2020年5月10日

 

 

 

 

 

 

 

 

 

 

 

 

 

 

 

 

 

『ハリエット・タブマン 彼女の言葉でたどる生涯』(篠森ゆりこ、法政大学出版局)が出た。帯にもある通り、タブマンは19世紀のアメリカで多くの黒人奴隷を救い出したヒロインで、たぶん、この近況報告でも書いたことがあると思うのだが、今年、彼女の肖像の20ドル札が発行されることになっていた(いままでのアンドルー・ジャクソンの肖像は裏に回る)。ところが、トランプが反対意見を表明し、大統領になると、これが延期になってしまった。

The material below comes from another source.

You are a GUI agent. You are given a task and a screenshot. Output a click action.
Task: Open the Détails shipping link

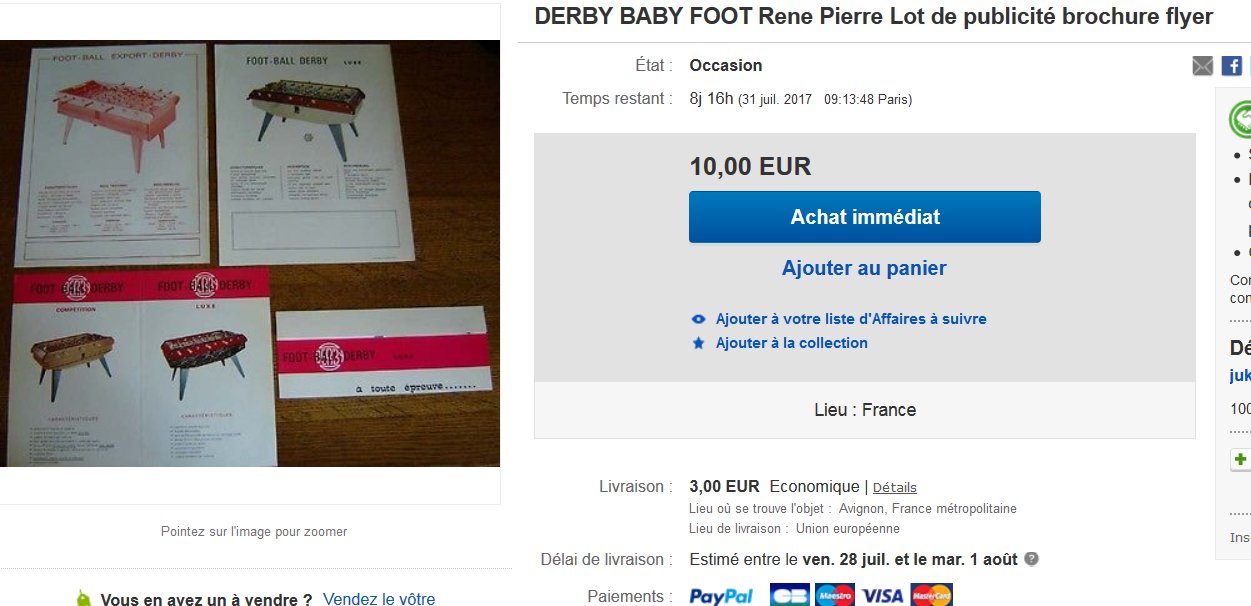pos(894,488)
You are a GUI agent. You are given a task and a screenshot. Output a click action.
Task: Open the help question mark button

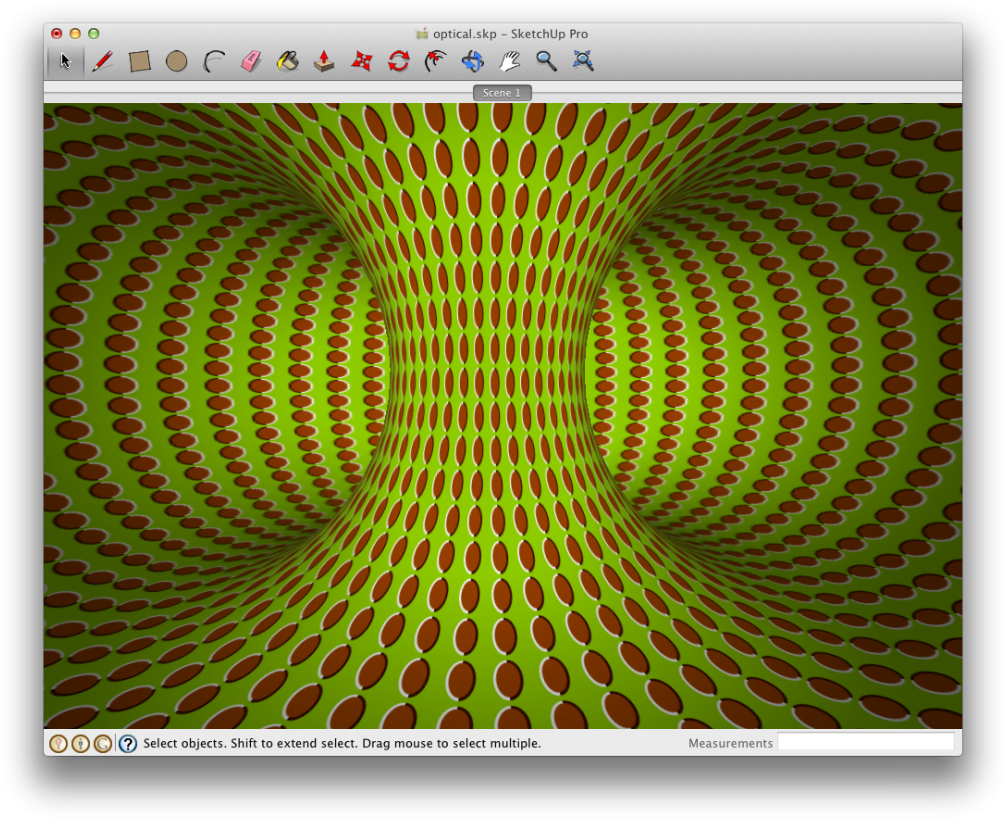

もちろん、黒人の肖像がアメリカ紙幣に載るのはこれが初めてで、多くの人々が注目していただけに残念でしょうがない。
 アメリカの角谷くんにきいてみたら、こんなメールがきた。

 

 2028年まで延期のようですが、トランプ政権が終われば早まるかも。
 こっちでは自伝のレポートの課題がどの学年でも大体毎年あります。学校によってはちょっとしたコスプレをして発表したり。うちの学校ではでっかい画用紙に丸い穴を開けてそこから顔を出せるようにしたり(○○【注:お子さんの名前】はユリシース・S・グラントを1年生で)茶色い紙袋でパペットを作ったりして(ジェシー・オーエンス、2年生)発表しました。各クラス、絶対ハリエット・タブマンをやる子がいます。特にその自伝レポートが2月(黒人歴史月間)にあるとタブマンの本が図書室から消えます。
https://amp.cnn.com/cnn/2019/06/14/opinions/harriet-tubman-trump-race-brown/index.html

 とのこと。それにしても……! と怒っていたら、こんな伝記が出た。それも著者は日本人。タブマンの大ファンとのこと。これがとてもよく書けていて、とてもおもしろい。彼女自身の生い立ちから始まり、逃亡してフィラデルフィアで暮らすようになるが、自由州に逃げたからといって安全ではない。「街にはプロの奴隷捕獲人や懸賞金稼ぎがうろうろしていたからだ。それだけではない。自由黒人を誘拐して南部で奴隷として売りさばくギャングまでいた。」
 そんな状況にありながら、様々な情報を集め、協力者と連絡をとって、次々に奴隷の逃亡を援助していく。そして南北戦争が始まると、北軍のスパイとして活躍。また野戦病院では看護や料理もした。
 そんな女性の伝記、こんなときにこそ読んでみませんか。